(DOCUMENT PASSAGE):
* * * *

# Leaking corks



## RobP (Jun 28, 2011)

Recently, I havenoticedsome of my white &amp; red wine corked &amp; foil wrapped tops are leaking and in the case of the red, mold is forming on the cork top on bottles that have been shelved for some 6 to 9 mths. The wine bottles are stored on their sides in a basement cold room under the front concrete porch. The cold room walls are insulated wth 1/2 inch pink foam. The temperature in the room is between 58 - 68 degrees and now Jun.28th the temperature is 68.I don't know the reason for the problem &amp; would appreciate any help towards solving it. Thanks.


----------



## Rocky (Jun 28, 2011)

Rob, 


First, welcome to the forum! You will enjoy the experience. 


Regarding the leaking, could you give us some additional information,e.g.


1. What type and size of cork did you use? 
2. What type of bottles are you using, i.e. size, used wine bottles, new wine bottles, etc.
3. What equipment did you use to insert the cork, i.e. floor corker, hand corker, etc.
4. After corking the bottles, did you let them stand upright for a day or two?


The mold is very likely from the leaking wine, so that is consistent.


----------



## Wade E (Jun 29, 2011)

Sounds like inferior corks to me. I use George's Perfect Agglomerate and have never had this problem in many many years. I did have that problem when I started and it was due to other corks.


----------



## Waldo (Jun 29, 2011)

What is the humidity level? That could be the culprit for the mold problem.


----------



## Runningwolf (Jun 29, 2011)

Waldo that is exactly what I was thinking. Last year I could feel moisture on my bottles and immediately hooked up a de-humidifier on a low setting and never shut it off. I have been fine ever since. This was set up right outside of my wine cellar not in it.


----------



## ibglowin (Jun 29, 2011)

You mean de-humidifier right Dan?


----------



## Runningwolf (Jun 29, 2011)

Yeah thats what I said. LOL


----------



## Rocky (Jun 29, 2011)

* * * *

[Rows from a screen grounding dataset]

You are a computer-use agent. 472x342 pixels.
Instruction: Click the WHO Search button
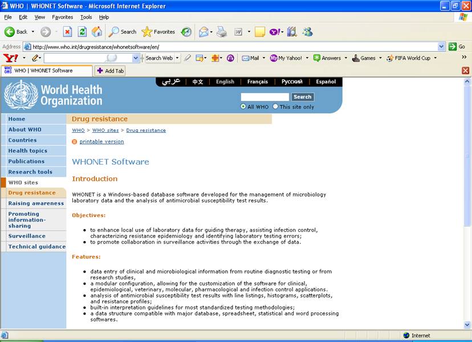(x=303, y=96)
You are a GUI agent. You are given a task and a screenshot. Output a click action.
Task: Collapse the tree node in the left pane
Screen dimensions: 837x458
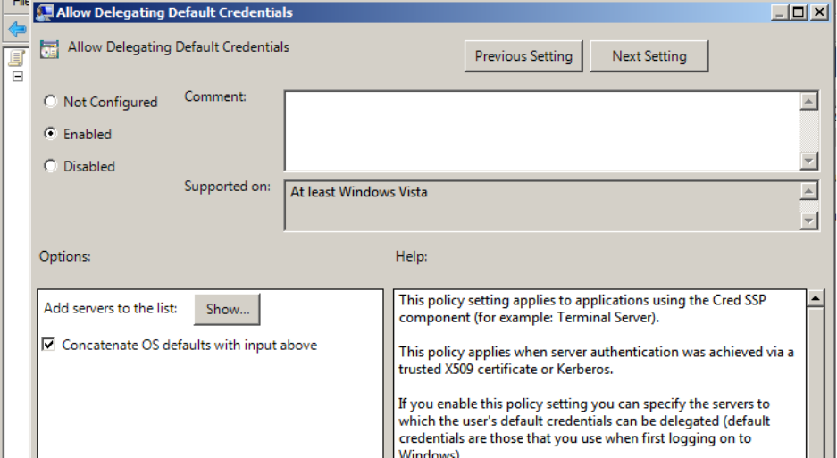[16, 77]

* * * *

(PROBLEMS AND TASKS):
• A. Copy the rows word for word, beginning at the line that has "You are a GUI" and stopping after the last row. Leave the pictures out of your copy.
• B. Go on with the forum thread about leaking wine corks from the point where it stops.

(OUTPUTS IN ORDER):
• A.
You are a GUI agent. You are given a task and a screenshot. Output a click action.
Task: Collapse the tree node in the left pane
Screen dimensions: 837x458
[16, 77]

• B.
If humidity is the problem, why were only the red wines affected?


----------



## Rocky (Jun 29, 2011)

Rob, a couple other questions: 


- Which are your corks, natural or synthetic?
- Did you do anything to the cork before inserting, e.g. soaking in hot water or boiling water?
- Are your bottles new wine bottles or _formerly corked bottles_, not _screw top bottles?_
- Did you use a #8 instead of a #9 cork perchance?


From what you originally wrote, I am assuming that there is no mold on the white wines, correct?


----------



## Waldo (Jun 30, 2011)

Rocky said:


> If humidity is the problem, why were only the red wines affected?








If I read the post correctly I understood that the reds had been stored there for quite some time which could possibly account for only the reds showing signs of mold. Too many unknowns right now to really say what the problem may be but I love guessing


----------



## Rocky (Jun 30, 2011)

I know what you mean, Waldo. I really get curious when presented a problem and I really want to know the answer. Not sure what happended to Rob, but he has not responded to any questions. Looking back over his note, I am not sure it is even homemade wine. 


I would also like to know what kind of ventilation the room has.My latest guess is Col. Mustard, in the Library with the rope!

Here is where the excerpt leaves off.